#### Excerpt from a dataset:
==*==

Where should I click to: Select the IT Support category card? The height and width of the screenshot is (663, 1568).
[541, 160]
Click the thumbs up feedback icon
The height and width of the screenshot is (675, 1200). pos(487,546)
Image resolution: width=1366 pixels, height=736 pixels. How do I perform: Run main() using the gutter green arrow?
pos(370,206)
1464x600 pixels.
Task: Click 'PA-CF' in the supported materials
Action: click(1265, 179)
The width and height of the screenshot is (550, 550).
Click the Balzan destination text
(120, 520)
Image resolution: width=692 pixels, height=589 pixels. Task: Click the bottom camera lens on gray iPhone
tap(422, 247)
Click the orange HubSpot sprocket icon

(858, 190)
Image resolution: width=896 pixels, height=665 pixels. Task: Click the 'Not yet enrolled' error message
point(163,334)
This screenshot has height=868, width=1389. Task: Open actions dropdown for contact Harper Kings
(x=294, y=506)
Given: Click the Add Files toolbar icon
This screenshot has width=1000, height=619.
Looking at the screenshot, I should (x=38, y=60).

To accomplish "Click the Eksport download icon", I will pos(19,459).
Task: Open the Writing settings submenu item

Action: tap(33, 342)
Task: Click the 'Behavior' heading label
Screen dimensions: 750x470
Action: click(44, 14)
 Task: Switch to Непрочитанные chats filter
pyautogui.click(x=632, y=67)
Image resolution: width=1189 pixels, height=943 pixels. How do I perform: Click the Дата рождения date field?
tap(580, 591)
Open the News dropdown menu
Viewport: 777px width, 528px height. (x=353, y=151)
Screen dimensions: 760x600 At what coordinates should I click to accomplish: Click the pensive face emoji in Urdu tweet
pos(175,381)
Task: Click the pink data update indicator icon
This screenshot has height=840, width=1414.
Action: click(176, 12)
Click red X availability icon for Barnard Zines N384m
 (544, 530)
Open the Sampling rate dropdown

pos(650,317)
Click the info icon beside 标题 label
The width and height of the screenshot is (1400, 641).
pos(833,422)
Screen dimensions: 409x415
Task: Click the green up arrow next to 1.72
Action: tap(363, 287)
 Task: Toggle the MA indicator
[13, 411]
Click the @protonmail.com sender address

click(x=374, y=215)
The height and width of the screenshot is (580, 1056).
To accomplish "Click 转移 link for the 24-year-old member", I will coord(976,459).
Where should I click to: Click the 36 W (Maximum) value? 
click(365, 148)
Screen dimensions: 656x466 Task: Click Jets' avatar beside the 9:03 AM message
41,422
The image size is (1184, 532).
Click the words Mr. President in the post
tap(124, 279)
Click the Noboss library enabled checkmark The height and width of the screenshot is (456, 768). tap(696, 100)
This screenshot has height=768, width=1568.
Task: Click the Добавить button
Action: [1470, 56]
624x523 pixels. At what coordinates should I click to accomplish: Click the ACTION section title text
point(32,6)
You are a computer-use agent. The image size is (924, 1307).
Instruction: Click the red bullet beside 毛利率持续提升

==*==

#### Directive:
Copy out the lines of the records from the line with "Task: Switch to Непрочитанные chats filter" up to and including the line with "click(x=374, y=215)", keeping them unchanged.

#### Task output:
 Task: Switch to Непрочитанные chats filter
pyautogui.click(x=632, y=67)
Image resolution: width=1189 pixels, height=943 pixels. How do I perform: Click the Дата рождения date field?
tap(580, 591)
Open the News dropdown menu
Viewport: 777px width, 528px height. (x=353, y=151)
Screen dimensions: 760x600 At what coordinates should I click to accomplish: Click the pensive face emoji in Urdu tweet
pos(175,381)
Task: Click the pink data update indicator icon
This screenshot has height=840, width=1414.
Action: click(176, 12)
Click red X availability icon for Barnard Zines N384m
 (544, 530)
Open the Sampling rate dropdown

pos(650,317)
Click the info icon beside 标题 label
The width and height of the screenshot is (1400, 641).
pos(833,422)
Screen dimensions: 409x415
Task: Click the green up arrow next to 1.72
Action: tap(363, 287)
 Task: Toggle the MA indicator
[13, 411]
Click the @protonmail.com sender address

click(x=374, y=215)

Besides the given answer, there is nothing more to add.